May 3, 2011 at 6:58 pm
SwePeso (5/3/2011)
See this topic. We hammered the subjet to death...
BWAAA-HAAAA!!! With only 55 rows of test data on one hand and only 8788 from the "Adventureworks" hand, I'd have to say no one hammered anything to death. 😉
--Jeff Moden
Change is inevitable... Change for the better is not.
May 3, 2011 at 7:01 pm
Jeff Moden (5/3/2011)
SwePeso (5/3/2011)
See this topic. We hammered the subjet to death...BWAAA-HAAAA!!! With only 55 rows of test data on one hand and only 8788 from the "Adventureworks" hand, I'd have to say no one hammered anything to death. 😉
I know you're good, but no point in turning into the CELKO of performance...

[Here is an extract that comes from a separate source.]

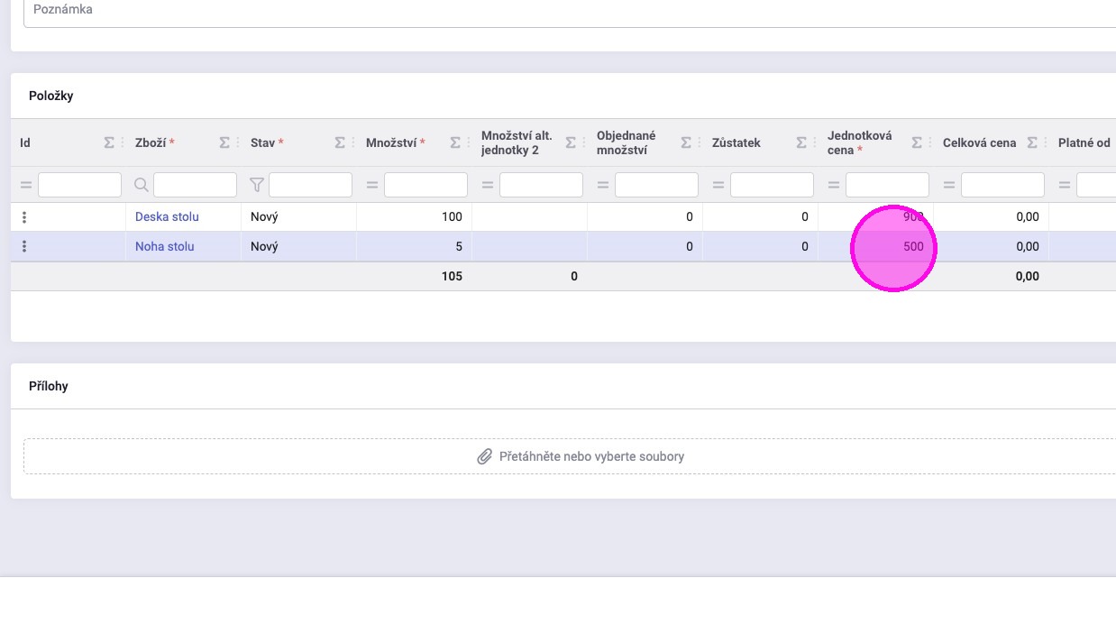Click the sigma icon in the Zůstatek column
1116x624 pixels.
click(801, 142)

I know you're nice, but just keeping ego in check ;-).
May 3, 2011 at 7:25 pm
Ninja's_RGR'us (5/3/2011)
Jeff Moden (5/3/2011)
SwePeso (5/3/2011)
See this topic. We hammered the subjet to death...BWAAA-HAAAA!!! With only 55 rows of test data on one hand and only 8788 from the "Adventureworks" hand, I'd have to say no one hammered anything to death. 😉
I know you're good, but no point in turning into the CELKO of performance...
I know you're nice, but just keeping ego in check ;-).
You're kidding, right?
--Jeff Moden
Change is inevitable... Change for the better is not.
May 3, 2011 at 7:30 pm
Peter,
What does the following snippet from your code do?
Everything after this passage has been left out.